REQUIRED ACTION | Starting from the first line below, repeat the data exactly through to the last.

DATA FOR THIS EXERCISE |
----------
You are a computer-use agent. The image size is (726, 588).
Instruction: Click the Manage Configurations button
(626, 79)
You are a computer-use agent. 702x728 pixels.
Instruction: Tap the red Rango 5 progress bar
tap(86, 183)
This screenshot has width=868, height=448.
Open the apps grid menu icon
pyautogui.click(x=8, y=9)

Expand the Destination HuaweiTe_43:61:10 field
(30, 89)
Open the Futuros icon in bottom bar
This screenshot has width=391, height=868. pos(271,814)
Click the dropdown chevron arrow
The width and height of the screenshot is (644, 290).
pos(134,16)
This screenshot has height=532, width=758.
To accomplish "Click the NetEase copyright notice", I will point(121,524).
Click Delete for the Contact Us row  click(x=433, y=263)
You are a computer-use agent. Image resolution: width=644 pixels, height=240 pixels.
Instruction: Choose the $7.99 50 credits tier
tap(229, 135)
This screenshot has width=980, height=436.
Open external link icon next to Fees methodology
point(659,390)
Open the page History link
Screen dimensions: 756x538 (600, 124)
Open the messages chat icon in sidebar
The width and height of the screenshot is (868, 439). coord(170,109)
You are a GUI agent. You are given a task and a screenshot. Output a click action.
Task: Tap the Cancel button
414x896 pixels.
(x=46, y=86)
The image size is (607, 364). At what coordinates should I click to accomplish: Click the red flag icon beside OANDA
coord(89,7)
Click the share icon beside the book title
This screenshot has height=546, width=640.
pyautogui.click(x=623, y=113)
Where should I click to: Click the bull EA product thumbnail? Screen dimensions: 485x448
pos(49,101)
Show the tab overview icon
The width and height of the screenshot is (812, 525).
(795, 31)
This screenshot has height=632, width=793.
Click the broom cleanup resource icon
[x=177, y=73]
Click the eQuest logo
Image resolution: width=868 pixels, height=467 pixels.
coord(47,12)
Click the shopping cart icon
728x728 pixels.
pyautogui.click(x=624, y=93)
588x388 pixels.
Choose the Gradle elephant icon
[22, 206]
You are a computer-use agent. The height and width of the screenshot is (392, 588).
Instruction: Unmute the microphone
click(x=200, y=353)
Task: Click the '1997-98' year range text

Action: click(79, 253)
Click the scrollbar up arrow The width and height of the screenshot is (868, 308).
----------
ANSWER SECTION |
You are a computer-use agent. The image size is (726, 588).
Instruction: Click the Manage Configurations button
(626, 79)
You are a computer-use agent. 702x728 pixels.
Instruction: Tap the red Rango 5 progress bar
tap(86, 183)
This screenshot has width=868, height=448.
Open the apps grid menu icon
pyautogui.click(x=8, y=9)

Expand the Destination HuaweiTe_43:61:10 field
(30, 89)
Open the Futuros icon in bottom bar
This screenshot has width=391, height=868. pos(271,814)
Click the dropdown chevron arrow
The width and height of the screenshot is (644, 290).
pos(134,16)
This screenshot has height=532, width=758.
To accomplish "Click the NetEase copyright notice", I will point(121,524).
Click Delete for the Contact Us row  click(x=433, y=263)
You are a computer-use agent. Image resolution: width=644 pixels, height=240 pixels.
Instruction: Choose the $7.99 50 credits tier
tap(229, 135)
This screenshot has width=980, height=436.
Open external link icon next to Fees methodology
point(659,390)
Open the page History link
Screen dimensions: 756x538 (600, 124)
Open the messages chat icon in sidebar
The width and height of the screenshot is (868, 439). coord(170,109)
You are a GUI agent. You are given a task and a screenshot. Output a click action.
Task: Tap the Cancel button
414x896 pixels.
(x=46, y=86)
The image size is (607, 364). At what coordinates should I click to accomplish: Click the red flag icon beside OANDA
coord(89,7)
Click the share icon beside the book title
This screenshot has height=546, width=640.
pyautogui.click(x=623, y=113)
Where should I click to: Click the bull EA product thumbnail? Screen dimensions: 485x448
pos(49,101)
Show the tab overview icon
The width and height of the screenshot is (812, 525).
(795, 31)
This screenshot has height=632, width=793.
Click the broom cleanup resource icon
[x=177, y=73]
Click the eQuest logo
Image resolution: width=868 pixels, height=467 pixels.
coord(47,12)
Click the shopping cart icon
728x728 pixels.
pyautogui.click(x=624, y=93)
588x388 pixels.
Choose the Gradle elephant icon
[22, 206]
You are a computer-use agent. The height and width of the screenshot is (392, 588).
Instruction: Unmute the microphone
click(x=200, y=353)
Task: Click the '1997-98' year range text

Action: click(79, 253)
Click the scrollbar up arrow The width and height of the screenshot is (868, 308).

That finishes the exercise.